Quantum-State Purity of Heralded Single Photons Produced from Frequency-Anti-Correlated Biphotons

TL;DR

This paper investigates how the purity of heralded single photons from frequency-anti-correlated biphotons depends on detector response time, enabling the engineering of photon states via time-frequency entanglement.

Contribution

It demonstrates the dependence of quantum-state purity on detector response time and shows how to engineer photon states using time-frequency entanglement.

Findings

Purity approaches unity with short trigger response time.

Long trigger response time results in mixed heralded photon states.

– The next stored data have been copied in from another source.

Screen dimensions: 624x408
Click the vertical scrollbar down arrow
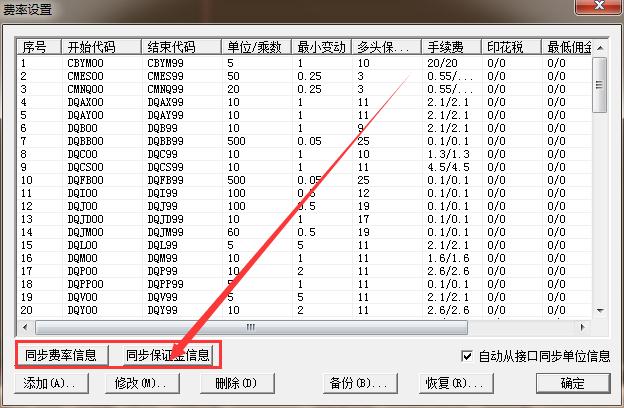[600, 310]
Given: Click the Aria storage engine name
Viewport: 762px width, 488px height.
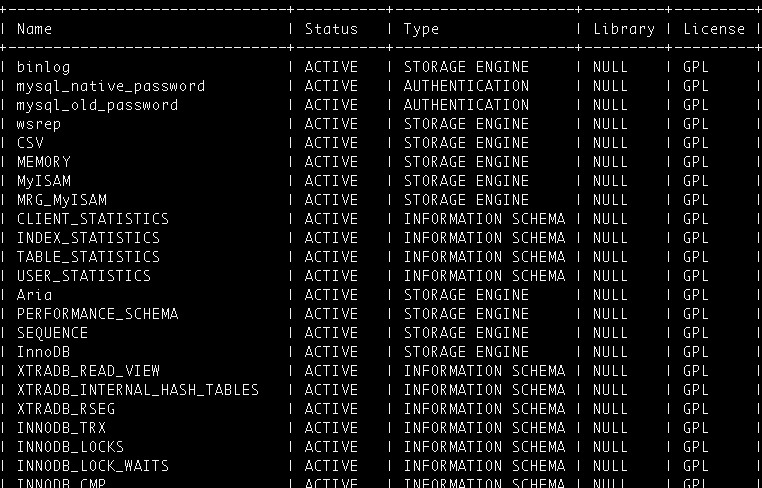Looking at the screenshot, I should tap(34, 295).
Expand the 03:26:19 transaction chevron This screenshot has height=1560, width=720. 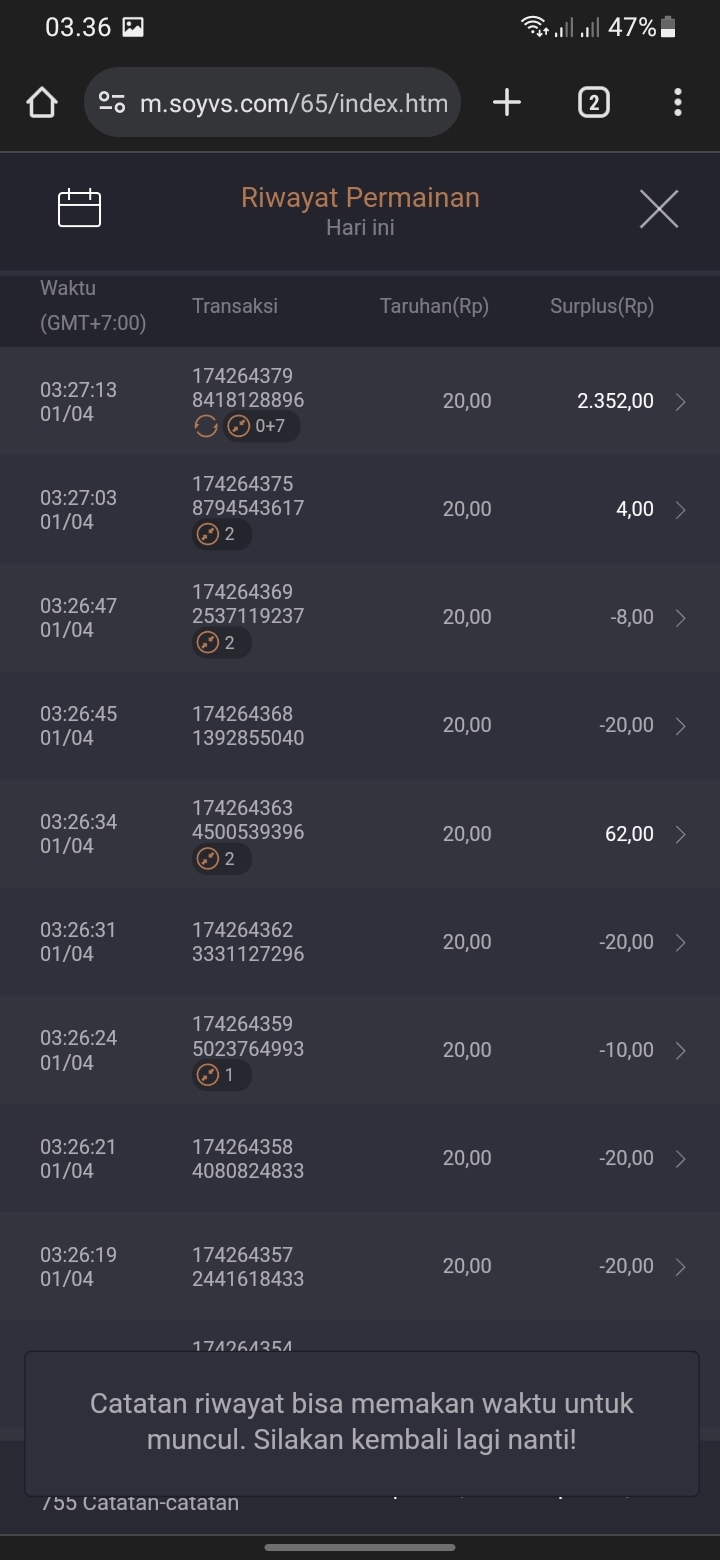[680, 1267]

Time-frequency entanglement enables photon shaping through spectral modulation.

Abstract

We analyze the quantum-state purity of heralded single photons produced from frequency-anti-correlated biphotons. We find that the quantum-state purity in time-frequency domain depends strongly on the response time uncertainty of the trigger-photon detector that heralds the generation of its paired photon. If the trigger response time is much shorter than the two-photon coherence time, the time-frequency quantum-state purity of heralded single photons approaches unity and the heralded single photon is in a nearly pure state. If the trigger response time is much longer than the two-photon coherence time, the heralded photon is then projected onto a mixed state. Making use of the time-frequency entanglement, heralded single photons with a well-defined temporal wave function or a frequency superposition state can be produced and engineered. This time-frequency entanglement allows for shaping heralded single photons through nonlocal spectral modulation.